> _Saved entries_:
++++
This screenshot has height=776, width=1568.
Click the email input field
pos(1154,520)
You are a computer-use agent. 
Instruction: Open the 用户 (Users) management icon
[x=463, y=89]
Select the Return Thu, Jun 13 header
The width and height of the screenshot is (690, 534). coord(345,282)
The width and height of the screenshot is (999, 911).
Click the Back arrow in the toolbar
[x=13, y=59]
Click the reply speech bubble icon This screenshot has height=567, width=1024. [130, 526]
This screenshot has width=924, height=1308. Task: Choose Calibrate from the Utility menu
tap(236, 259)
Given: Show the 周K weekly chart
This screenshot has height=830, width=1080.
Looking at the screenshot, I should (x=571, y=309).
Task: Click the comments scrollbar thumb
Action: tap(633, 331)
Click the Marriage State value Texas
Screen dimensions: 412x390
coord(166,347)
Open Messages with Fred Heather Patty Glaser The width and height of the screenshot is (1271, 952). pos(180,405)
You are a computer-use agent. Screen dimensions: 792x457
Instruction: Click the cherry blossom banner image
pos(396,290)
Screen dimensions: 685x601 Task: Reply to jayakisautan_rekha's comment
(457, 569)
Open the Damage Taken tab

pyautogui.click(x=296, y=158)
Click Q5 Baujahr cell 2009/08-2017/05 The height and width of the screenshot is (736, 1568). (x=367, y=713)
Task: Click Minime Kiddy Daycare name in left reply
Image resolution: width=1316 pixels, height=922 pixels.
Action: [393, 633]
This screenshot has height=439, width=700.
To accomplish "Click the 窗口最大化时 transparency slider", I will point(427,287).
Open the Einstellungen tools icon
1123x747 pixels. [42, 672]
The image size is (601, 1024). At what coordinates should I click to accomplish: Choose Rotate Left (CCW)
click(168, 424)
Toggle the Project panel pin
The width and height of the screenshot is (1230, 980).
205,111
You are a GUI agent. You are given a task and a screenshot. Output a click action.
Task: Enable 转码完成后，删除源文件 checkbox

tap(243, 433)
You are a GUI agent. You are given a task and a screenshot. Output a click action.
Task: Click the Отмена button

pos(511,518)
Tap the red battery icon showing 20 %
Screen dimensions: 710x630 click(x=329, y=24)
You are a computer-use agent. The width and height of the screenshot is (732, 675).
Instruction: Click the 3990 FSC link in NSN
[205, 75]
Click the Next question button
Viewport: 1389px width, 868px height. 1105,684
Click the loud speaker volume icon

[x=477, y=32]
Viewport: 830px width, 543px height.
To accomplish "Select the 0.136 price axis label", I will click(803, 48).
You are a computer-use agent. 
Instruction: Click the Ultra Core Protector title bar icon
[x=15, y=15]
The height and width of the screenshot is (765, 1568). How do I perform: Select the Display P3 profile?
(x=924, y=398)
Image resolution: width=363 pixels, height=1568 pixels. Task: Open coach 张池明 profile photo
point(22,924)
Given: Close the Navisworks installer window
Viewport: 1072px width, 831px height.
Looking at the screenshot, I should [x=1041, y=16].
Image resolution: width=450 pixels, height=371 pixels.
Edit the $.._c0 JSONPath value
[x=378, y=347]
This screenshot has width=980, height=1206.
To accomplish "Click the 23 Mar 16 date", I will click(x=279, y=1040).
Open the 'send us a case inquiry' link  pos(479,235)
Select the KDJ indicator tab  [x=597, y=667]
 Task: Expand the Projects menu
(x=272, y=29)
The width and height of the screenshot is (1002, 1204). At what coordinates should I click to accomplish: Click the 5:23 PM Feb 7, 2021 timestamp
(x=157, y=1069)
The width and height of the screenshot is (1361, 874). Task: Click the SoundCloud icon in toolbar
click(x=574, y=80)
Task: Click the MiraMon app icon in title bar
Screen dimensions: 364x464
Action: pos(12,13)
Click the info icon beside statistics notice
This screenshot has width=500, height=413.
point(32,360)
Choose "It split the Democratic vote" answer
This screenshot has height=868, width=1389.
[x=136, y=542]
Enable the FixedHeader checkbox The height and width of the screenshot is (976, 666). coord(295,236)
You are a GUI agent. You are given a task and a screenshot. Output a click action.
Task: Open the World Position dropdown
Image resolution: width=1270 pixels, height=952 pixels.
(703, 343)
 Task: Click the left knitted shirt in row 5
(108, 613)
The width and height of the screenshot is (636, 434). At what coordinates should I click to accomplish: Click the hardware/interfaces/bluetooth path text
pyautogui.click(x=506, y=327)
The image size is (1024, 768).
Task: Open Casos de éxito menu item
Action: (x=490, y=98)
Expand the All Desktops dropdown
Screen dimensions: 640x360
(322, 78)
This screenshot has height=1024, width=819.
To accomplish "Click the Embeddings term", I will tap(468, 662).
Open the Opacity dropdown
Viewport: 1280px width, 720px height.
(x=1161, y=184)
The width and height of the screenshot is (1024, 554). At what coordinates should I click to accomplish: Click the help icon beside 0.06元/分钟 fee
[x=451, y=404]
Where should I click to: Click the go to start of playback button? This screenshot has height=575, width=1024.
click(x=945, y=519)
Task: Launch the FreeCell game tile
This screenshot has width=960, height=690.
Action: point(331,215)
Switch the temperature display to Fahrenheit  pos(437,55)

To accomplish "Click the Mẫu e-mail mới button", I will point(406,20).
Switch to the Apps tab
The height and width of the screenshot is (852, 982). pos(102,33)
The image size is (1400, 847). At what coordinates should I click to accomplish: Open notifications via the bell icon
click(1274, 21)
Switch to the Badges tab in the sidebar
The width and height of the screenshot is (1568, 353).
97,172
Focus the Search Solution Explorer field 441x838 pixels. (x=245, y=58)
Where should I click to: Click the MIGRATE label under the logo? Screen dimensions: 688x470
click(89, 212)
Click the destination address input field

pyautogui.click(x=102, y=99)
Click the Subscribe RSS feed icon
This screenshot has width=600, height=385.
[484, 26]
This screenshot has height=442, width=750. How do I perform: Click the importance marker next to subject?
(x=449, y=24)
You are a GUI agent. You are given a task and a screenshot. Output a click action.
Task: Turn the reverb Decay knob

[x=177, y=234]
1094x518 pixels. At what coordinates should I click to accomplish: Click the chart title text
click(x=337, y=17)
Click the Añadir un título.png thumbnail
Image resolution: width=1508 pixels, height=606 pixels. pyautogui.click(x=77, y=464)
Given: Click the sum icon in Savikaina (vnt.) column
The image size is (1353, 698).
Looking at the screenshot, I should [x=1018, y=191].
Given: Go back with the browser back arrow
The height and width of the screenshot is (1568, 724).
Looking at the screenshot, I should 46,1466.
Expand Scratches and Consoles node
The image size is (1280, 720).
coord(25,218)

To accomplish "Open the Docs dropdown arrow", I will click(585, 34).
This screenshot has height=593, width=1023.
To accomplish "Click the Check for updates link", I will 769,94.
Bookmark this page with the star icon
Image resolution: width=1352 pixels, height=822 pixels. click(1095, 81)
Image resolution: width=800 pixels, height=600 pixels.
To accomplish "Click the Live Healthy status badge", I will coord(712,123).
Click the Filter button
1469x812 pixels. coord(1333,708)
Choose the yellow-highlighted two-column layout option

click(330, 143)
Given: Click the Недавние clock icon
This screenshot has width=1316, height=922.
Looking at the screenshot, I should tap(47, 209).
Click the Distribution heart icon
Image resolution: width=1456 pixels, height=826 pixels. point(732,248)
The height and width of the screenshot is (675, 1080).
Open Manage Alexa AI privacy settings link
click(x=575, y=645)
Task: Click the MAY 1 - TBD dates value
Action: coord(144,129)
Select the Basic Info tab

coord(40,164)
++++
> _Problem statement_: Could you reproduce all of the entries above exactly?

> _Solution to the problem_:
This screenshot has height=776, width=1568.
Click the email input field
pos(1154,520)
You are a computer-use agent. 
Instruction: Open the 用户 (Users) management icon
[x=463, y=89]
Select the Return Thu, Jun 13 header
The width and height of the screenshot is (690, 534). coord(345,282)
The width and height of the screenshot is (999, 911).
Click the Back arrow in the toolbar
[x=13, y=59]
Click the reply speech bubble icon This screenshot has height=567, width=1024. [130, 526]
This screenshot has width=924, height=1308. Task: Choose Calibrate from the Utility menu
tap(236, 259)
Given: Show the 周K weekly chart
This screenshot has height=830, width=1080.
Looking at the screenshot, I should (x=571, y=309).
Task: Click the comments scrollbar thumb
Action: tap(633, 331)
Click the Marriage State value Texas
Screen dimensions: 412x390
coord(166,347)
Open Messages with Fred Heather Patty Glaser The width and height of the screenshot is (1271, 952). pos(180,405)
You are a computer-use agent. Screen dimensions: 792x457
Instruction: Click the cherry blossom banner image
pos(396,290)
Screen dimensions: 685x601 Task: Reply to jayakisautan_rekha's comment
(457, 569)
Open the Damage Taken tab

pyautogui.click(x=296, y=158)
Click Q5 Baujahr cell 2009/08-2017/05 The height and width of the screenshot is (736, 1568). (x=367, y=713)
Task: Click Minime Kiddy Daycare name in left reply
Image resolution: width=1316 pixels, height=922 pixels.
Action: [393, 633]
This screenshot has height=439, width=700.
To accomplish "Click the 窗口最大化时 transparency slider", I will point(427,287).
Open the Einstellungen tools icon
1123x747 pixels. [42, 672]
The image size is (601, 1024). At what coordinates should I click to accomplish: Choose Rotate Left (CCW)
click(168, 424)
Toggle the Project panel pin
The width and height of the screenshot is (1230, 980).
205,111
You are a GUI agent. You are given a task and a screenshot. Output a click action.
Task: Enable 转码完成后，删除源文件 checkbox

tap(243, 433)
You are a GUI agent. You are given a task and a screenshot. Output a click action.
Task: Click the Отмена button

pos(511,518)
Tap the red battery icon showing 20 %
Screen dimensions: 710x630 click(x=329, y=24)
You are a computer-use agent. The width and height of the screenshot is (732, 675).
Instruction: Click the 3990 FSC link in NSN
[205, 75]
Click the Next question button
Viewport: 1389px width, 868px height. 1105,684
Click the loud speaker volume icon

[x=477, y=32]
Viewport: 830px width, 543px height.
To accomplish "Select the 0.136 price axis label", I will click(803, 48).
You are a computer-use agent. 
Instruction: Click the Ultra Core Protector title bar icon
[x=15, y=15]
The height and width of the screenshot is (765, 1568). How do I perform: Select the Display P3 profile?
(x=924, y=398)
Image resolution: width=363 pixels, height=1568 pixels. Task: Open coach 张池明 profile photo
point(22,924)
Given: Close the Navisworks installer window
Viewport: 1072px width, 831px height.
Looking at the screenshot, I should [x=1041, y=16].
Image resolution: width=450 pixels, height=371 pixels.
Edit the $.._c0 JSONPath value
[x=378, y=347]
This screenshot has width=980, height=1206.
To accomplish "Click the 23 Mar 16 date", I will click(x=279, y=1040).
Open the 'send us a case inquiry' link  pos(479,235)
Select the KDJ indicator tab  [x=597, y=667]
 Task: Expand the Projects menu
(x=272, y=29)
The width and height of the screenshot is (1002, 1204). At what coordinates should I click to accomplish: Click the 5:23 PM Feb 7, 2021 timestamp
(x=157, y=1069)
The width and height of the screenshot is (1361, 874). Task: Click the SoundCloud icon in toolbar
click(x=574, y=80)
Task: Click the MiraMon app icon in title bar
Screen dimensions: 364x464
Action: pos(12,13)
Click the info icon beside statistics notice
This screenshot has width=500, height=413.
point(32,360)
Choose "It split the Democratic vote" answer
This screenshot has height=868, width=1389.
[x=136, y=542]
Enable the FixedHeader checkbox The height and width of the screenshot is (976, 666). coord(295,236)
You are a GUI agent. You are given a task and a screenshot. Output a click action.
Task: Open the World Position dropdown
Image resolution: width=1270 pixels, height=952 pixels.
(703, 343)
 Task: Click the left knitted shirt in row 5
(108, 613)
The width and height of the screenshot is (636, 434). At what coordinates should I click to accomplish: Click the hardware/interfaces/bluetooth path text
pyautogui.click(x=506, y=327)
The image size is (1024, 768).
Task: Open Casos de éxito menu item
Action: (x=490, y=98)
Expand the All Desktops dropdown
Screen dimensions: 640x360
(322, 78)
This screenshot has height=1024, width=819.
To accomplish "Click the Embeddings term", I will tap(468, 662).
Open the Opacity dropdown
Viewport: 1280px width, 720px height.
(x=1161, y=184)
The width and height of the screenshot is (1024, 554). At what coordinates should I click to accomplish: Click the help icon beside 0.06元/分钟 fee
[x=451, y=404]
Where should I click to: Click the go to start of playback button? This screenshot has height=575, width=1024.
click(x=945, y=519)
Task: Launch the FreeCell game tile
This screenshot has width=960, height=690.
Action: point(331,215)
Switch the temperature display to Fahrenheit  pos(437,55)

To accomplish "Click the Mẫu e-mail mới button", I will point(406,20).
Switch to the Apps tab
The height and width of the screenshot is (852, 982). pos(102,33)
The image size is (1400, 847). At what coordinates should I click to accomplish: Open notifications via the bell icon
click(1274, 21)
Switch to the Badges tab in the sidebar
The width and height of the screenshot is (1568, 353).
97,172
Focus the Search Solution Explorer field 441x838 pixels. (x=245, y=58)
Where should I click to: Click the MIGRATE label under the logo? Screen dimensions: 688x470
click(89, 212)
Click the destination address input field

pyautogui.click(x=102, y=99)
Click the Subscribe RSS feed icon
This screenshot has width=600, height=385.
[484, 26]
This screenshot has height=442, width=750. How do I perform: Click the importance marker next to subject?
(x=449, y=24)
You are a GUI agent. You are given a task and a screenshot. Output a click action.
Task: Turn the reverb Decay knob

[x=177, y=234]
1094x518 pixels. At what coordinates should I click to accomplish: Click the chart title text
click(x=337, y=17)
Click the Añadir un título.png thumbnail
Image resolution: width=1508 pixels, height=606 pixels. pyautogui.click(x=77, y=464)
Given: Click the sum icon in Savikaina (vnt.) column
The image size is (1353, 698).
Looking at the screenshot, I should [x=1018, y=191].
Given: Go back with the browser back arrow
The height and width of the screenshot is (1568, 724).
Looking at the screenshot, I should 46,1466.
Expand Scratches and Consoles node
The image size is (1280, 720).
coord(25,218)

To accomplish "Open the Docs dropdown arrow", I will click(585, 34).
This screenshot has height=593, width=1023.
To accomplish "Click the Check for updates link", I will 769,94.
Bookmark this page with the star icon
Image resolution: width=1352 pixels, height=822 pixels. click(1095, 81)
Image resolution: width=800 pixels, height=600 pixels.
To accomplish "Click the Live Healthy status badge", I will coord(712,123).
Click the Filter button
1469x812 pixels. coord(1333,708)
Choose the yellow-highlighted two-column layout option

click(330, 143)
Given: Click the Недавние clock icon
This screenshot has width=1316, height=922.
Looking at the screenshot, I should tap(47, 209).
Click the Distribution heart icon
Image resolution: width=1456 pixels, height=826 pixels. point(732,248)
The height and width of the screenshot is (675, 1080).
Open Manage Alexa AI privacy settings link
click(x=575, y=645)
Task: Click the MAY 1 - TBD dates value
Action: coord(144,129)
Select the Basic Info tab

coord(40,164)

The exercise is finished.